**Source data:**
-=-=-

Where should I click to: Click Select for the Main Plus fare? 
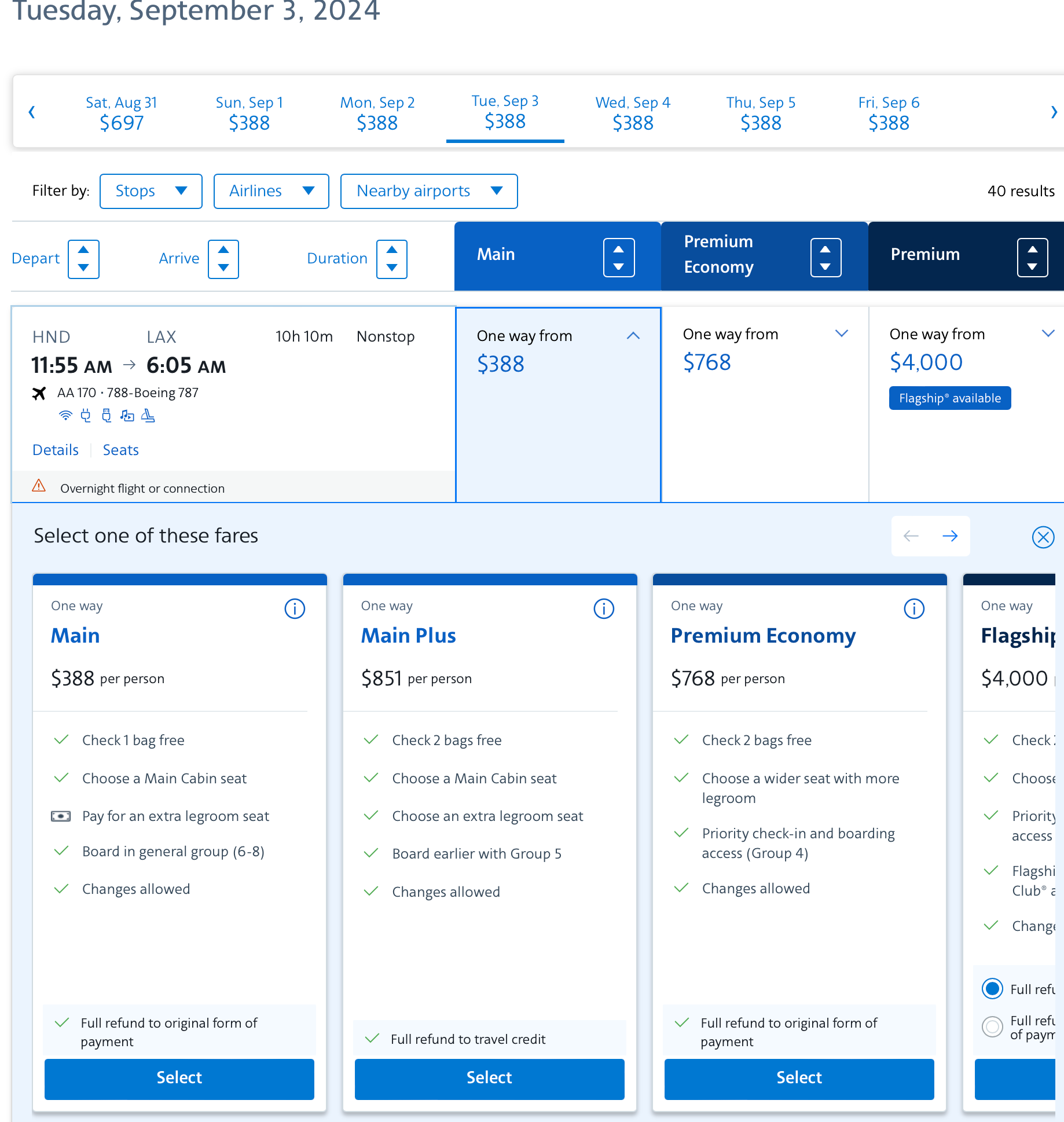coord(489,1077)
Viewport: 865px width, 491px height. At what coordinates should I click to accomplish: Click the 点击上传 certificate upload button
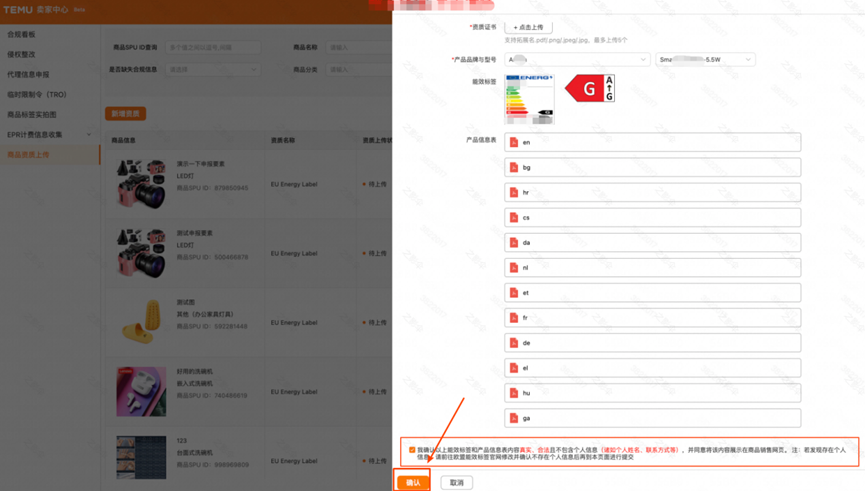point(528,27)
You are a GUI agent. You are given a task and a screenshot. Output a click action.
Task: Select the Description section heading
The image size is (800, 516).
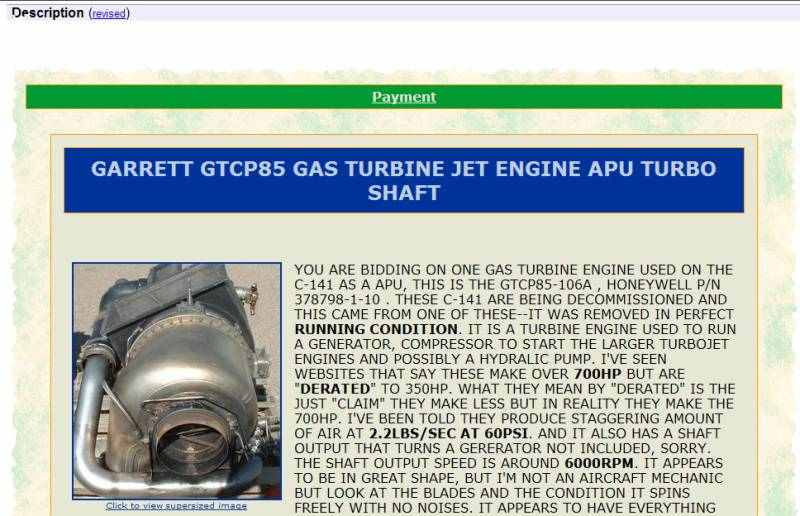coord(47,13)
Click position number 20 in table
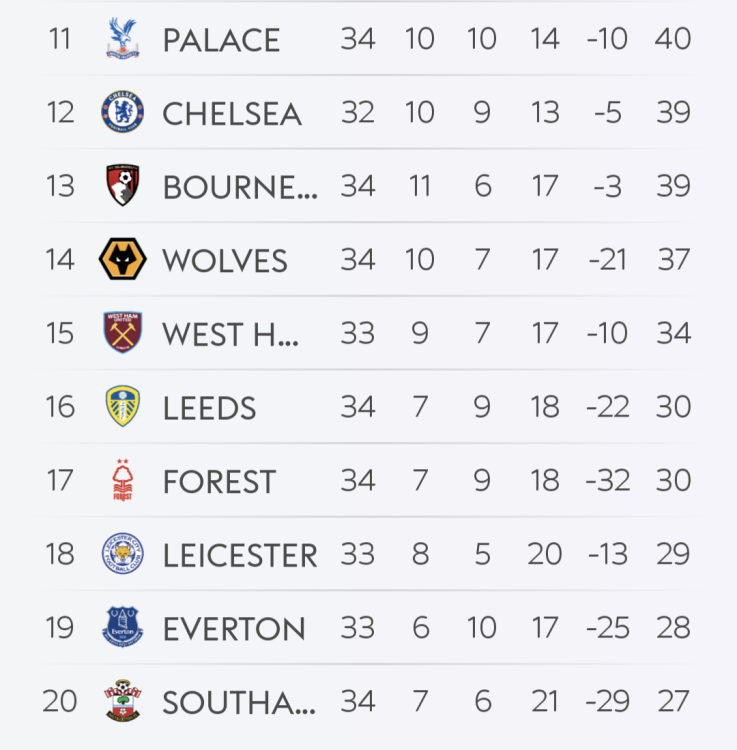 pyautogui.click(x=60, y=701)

-=-=-

**WORK ITEM:**
The goal is an exact reprint of the entries, leaving out the pictures.

**THE COMPLETED TASK:**
Where should I click to: Click Select for the Main Plus fare? 
coord(489,1077)
Viewport: 865px width, 491px height. At what coordinates should I click to accomplish: Click the 点击上传 certificate upload button
point(528,27)
You are a GUI agent. You are given a task and a screenshot. Output a click action.
Task: Select the Description section heading
The image size is (800, 516).
coord(47,13)
Click position number 20 in table
 pyautogui.click(x=60, y=701)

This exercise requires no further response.